• Work task
Only the lines from the one with "Open the Keil uVision taskbar icon" to the end of the listing below should be set down, exactly as written and without any pictures.

BEGIN Data provided

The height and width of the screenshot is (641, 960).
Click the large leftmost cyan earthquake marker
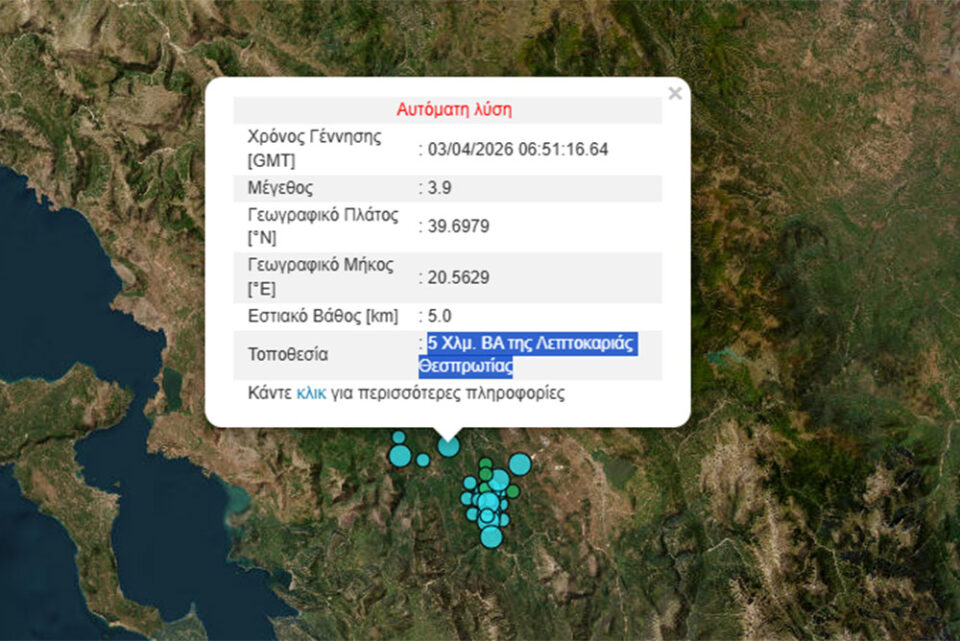[400, 456]
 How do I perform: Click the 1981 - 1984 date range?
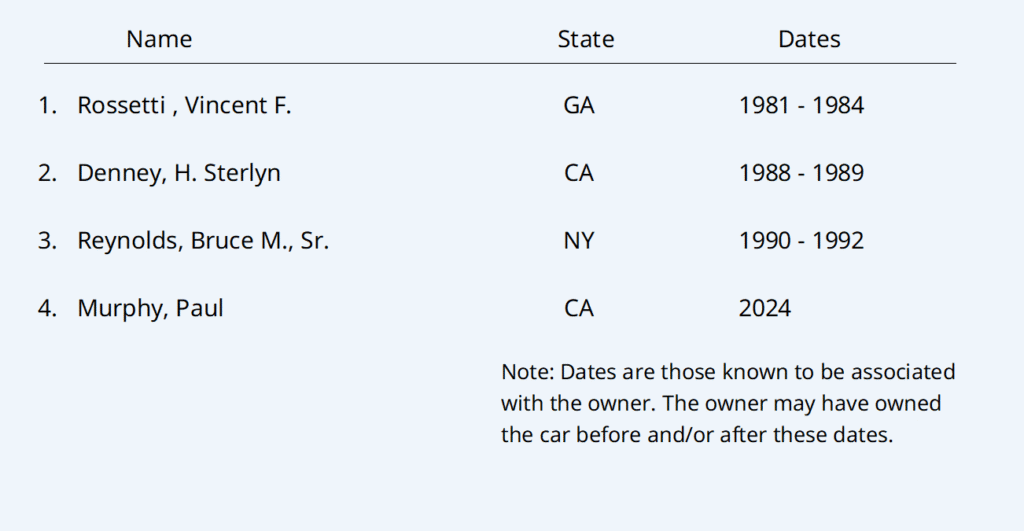[801, 105]
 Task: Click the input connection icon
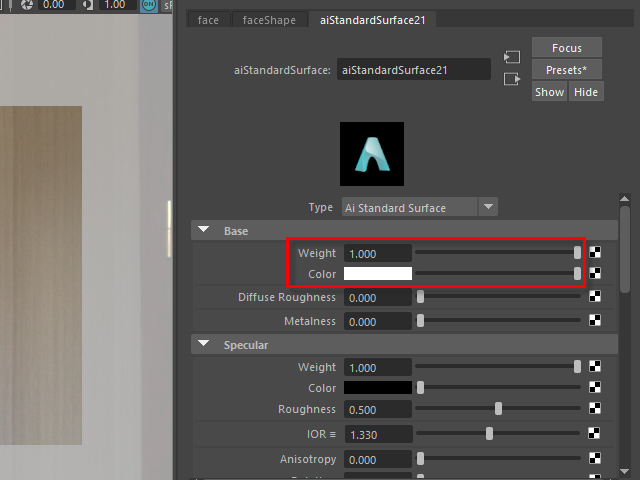pos(512,58)
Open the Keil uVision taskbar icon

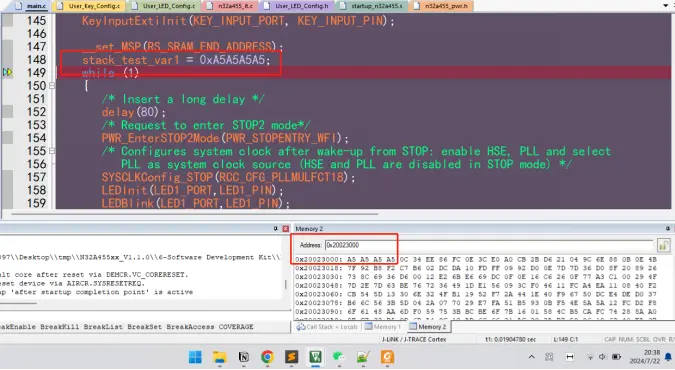pos(316,357)
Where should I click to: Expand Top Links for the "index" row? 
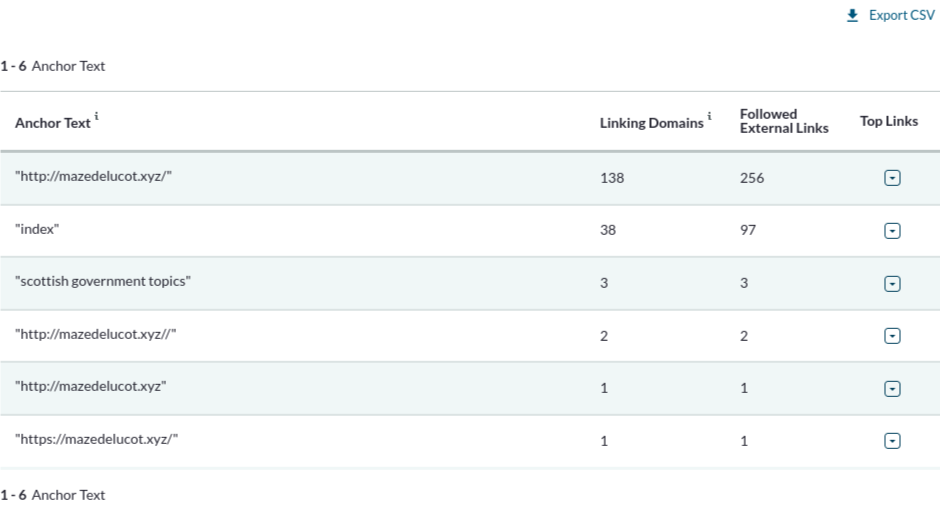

END Data provided

• Answer box
Open the Keil uVision taskbar icon

pos(316,357)
Where should I click to: Expand Top Links for the "index" row? 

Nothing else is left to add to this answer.